- [EXERCISE REQUIREMENTS]
Transcribe the stretch of items from the line containing "Where should I click to: Open" through the end of the items, leaving out the pictures.

- [DATA SHOWN]
╭──

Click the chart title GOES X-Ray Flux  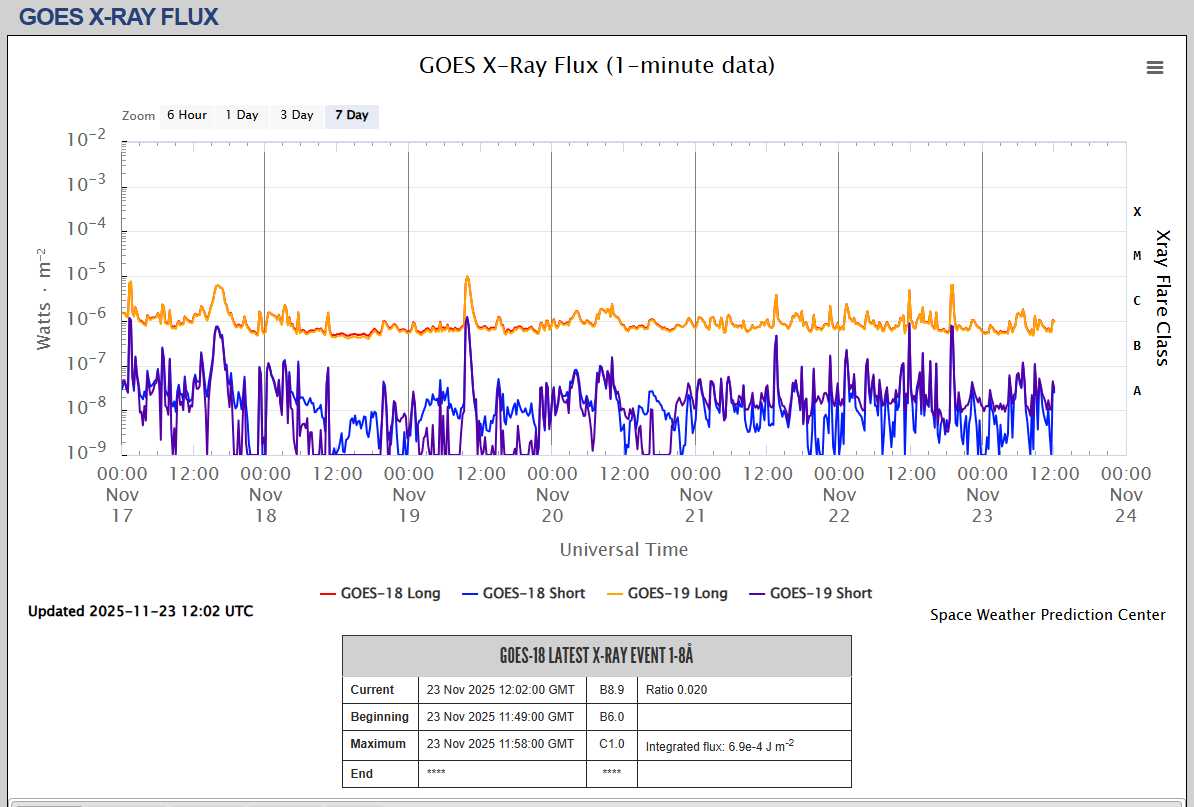[596, 66]
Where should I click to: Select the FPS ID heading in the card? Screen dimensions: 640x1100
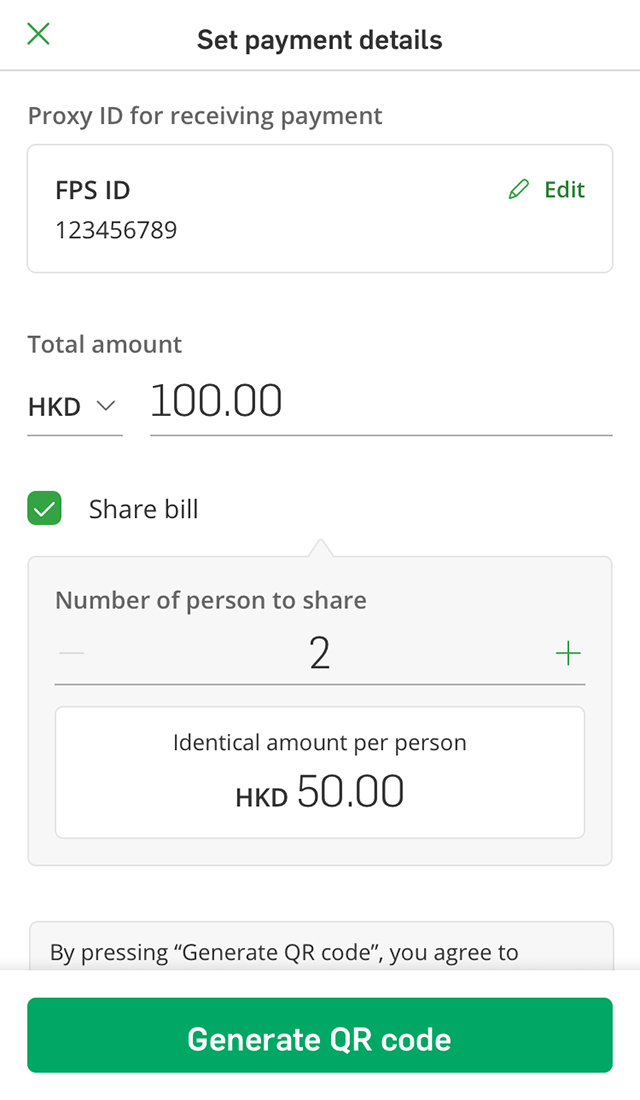92,190
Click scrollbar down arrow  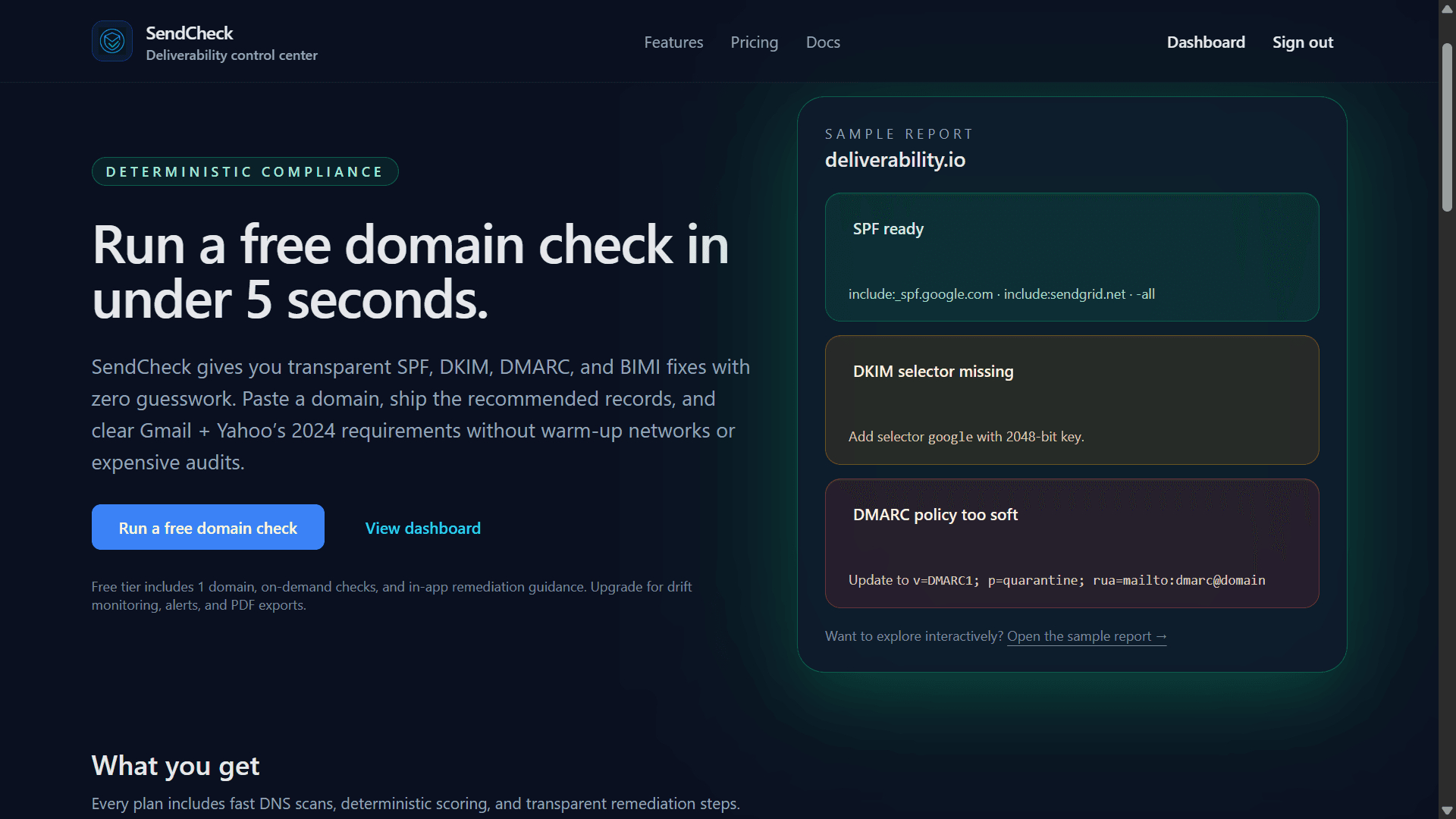1447,810
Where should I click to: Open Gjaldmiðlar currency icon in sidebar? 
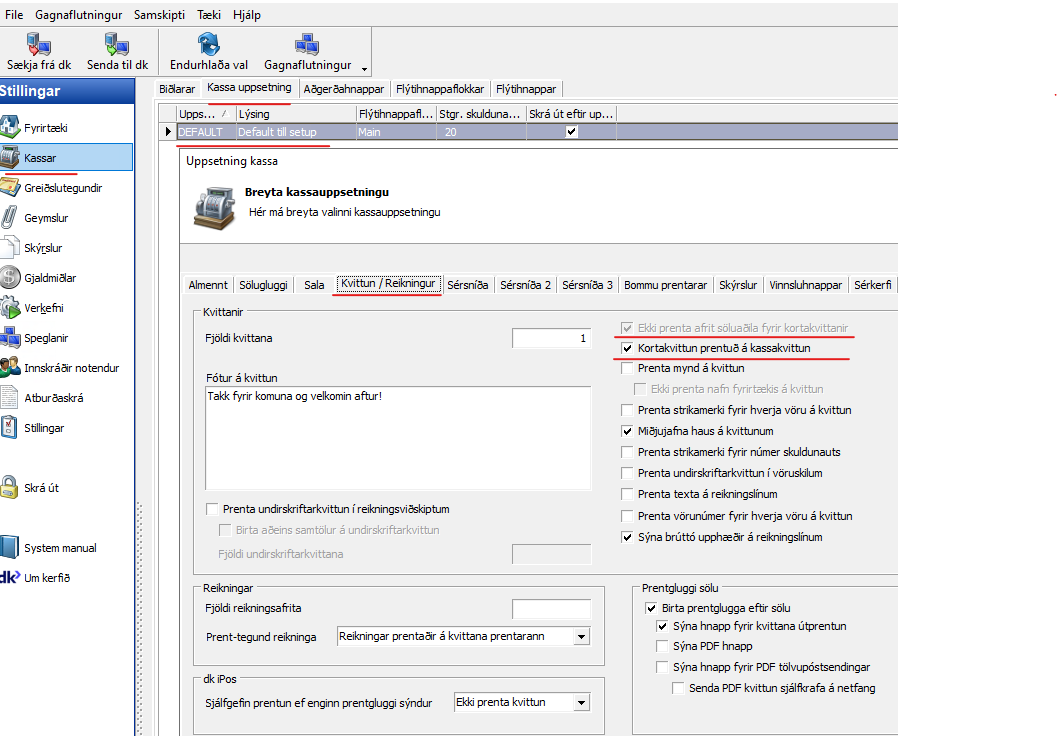pyautogui.click(x=11, y=278)
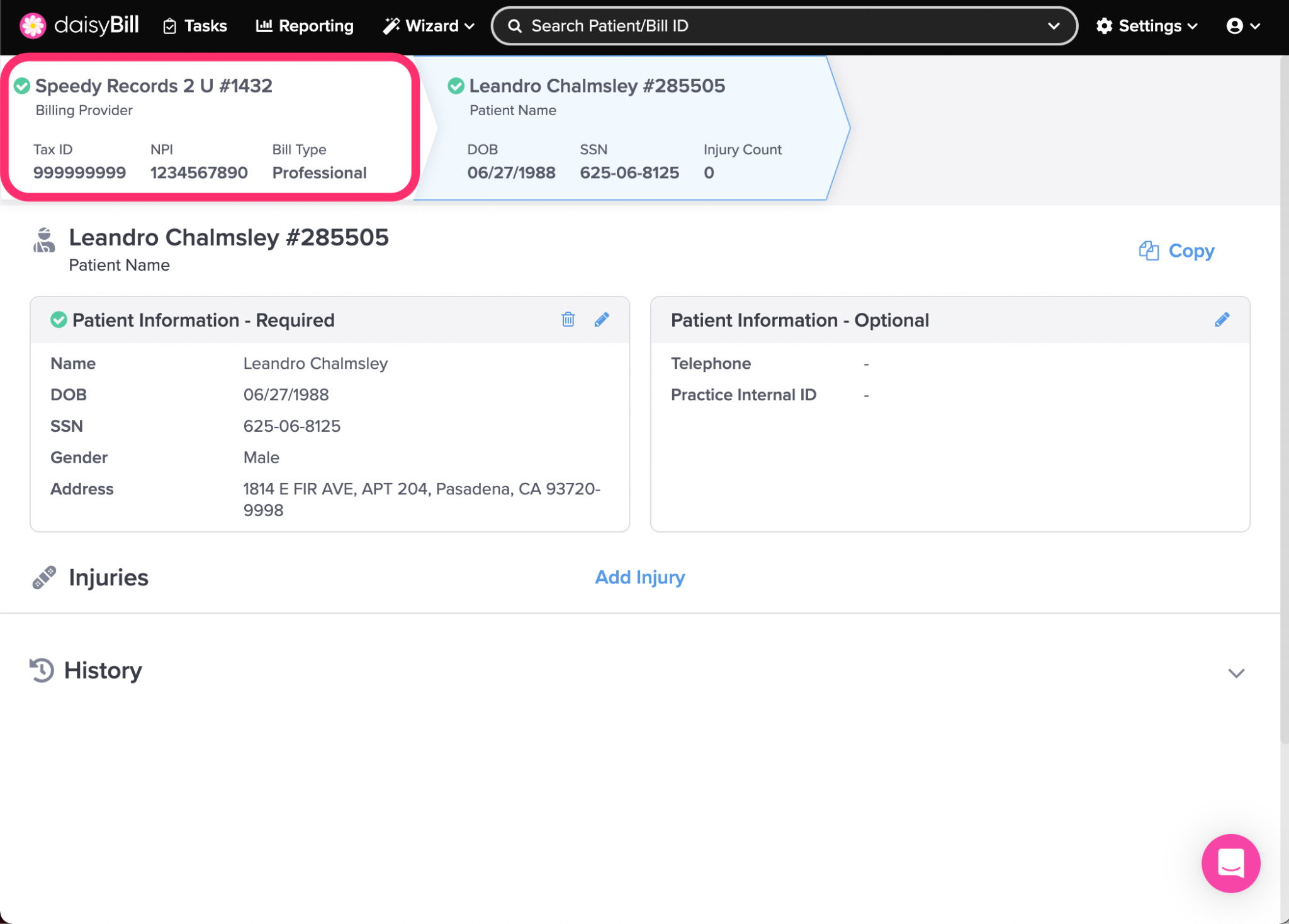Go to Tasks menu

click(x=195, y=26)
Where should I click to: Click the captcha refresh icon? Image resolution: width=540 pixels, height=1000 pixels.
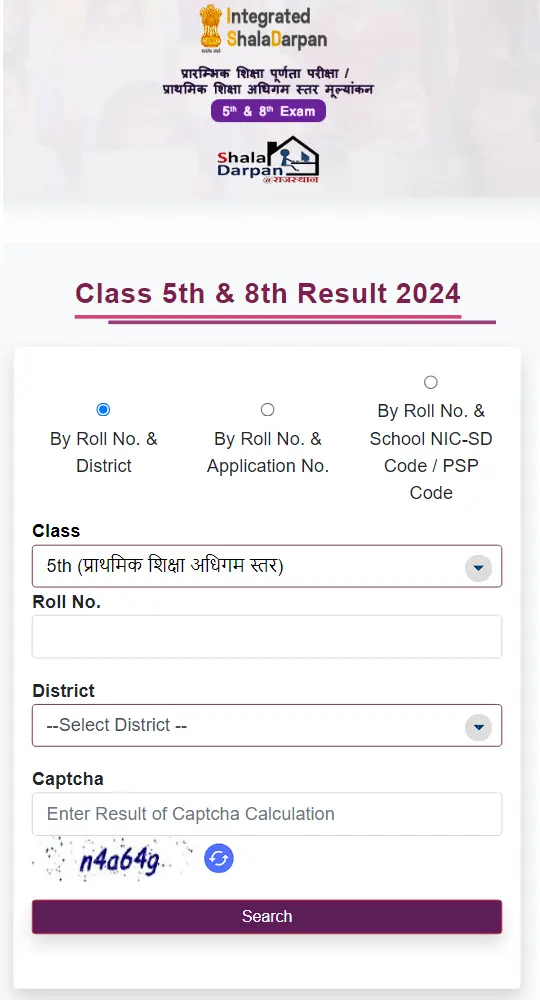point(219,858)
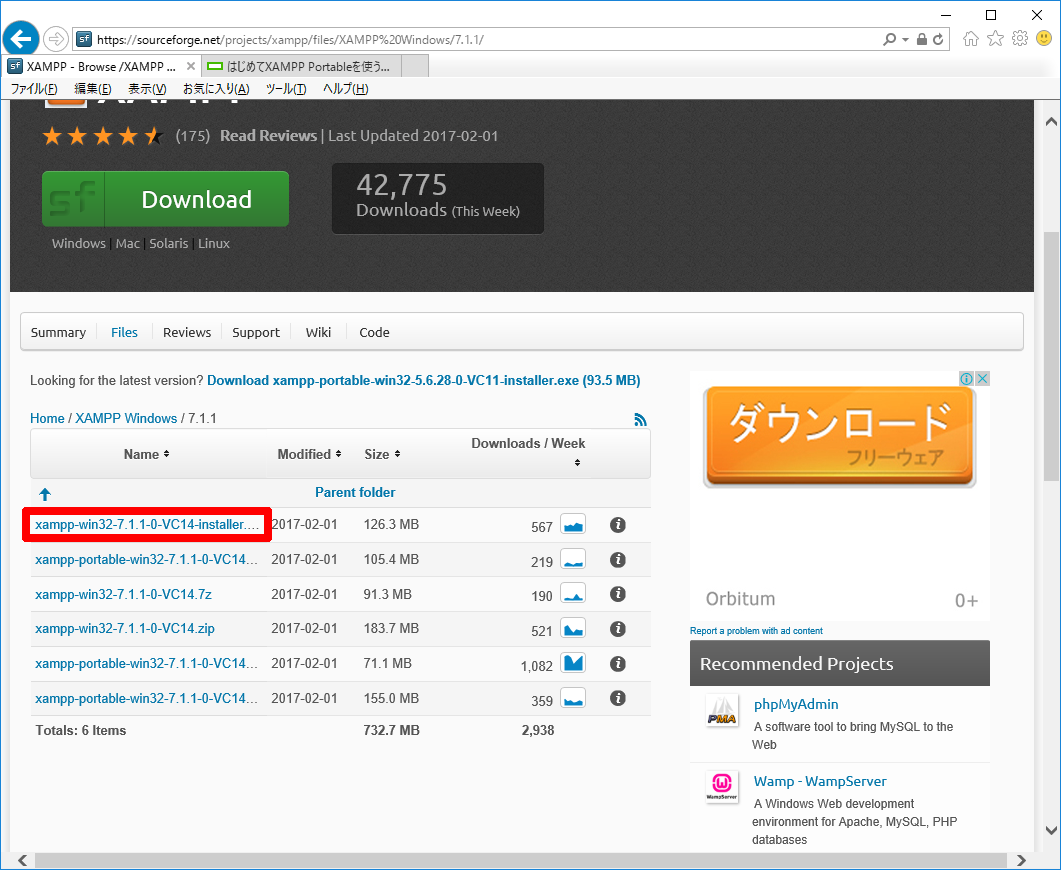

╰──

- [CORRECT RESPONSE]
Where should I click to: Open Gjaldmiðlar currency icon in sidebar? 
pyautogui.click(x=11, y=278)
Go to Tasks menu

click(x=195, y=26)
Where should I click to: Click the captcha refresh icon? Image resolution: width=540 pixels, height=1000 pixels.
point(219,858)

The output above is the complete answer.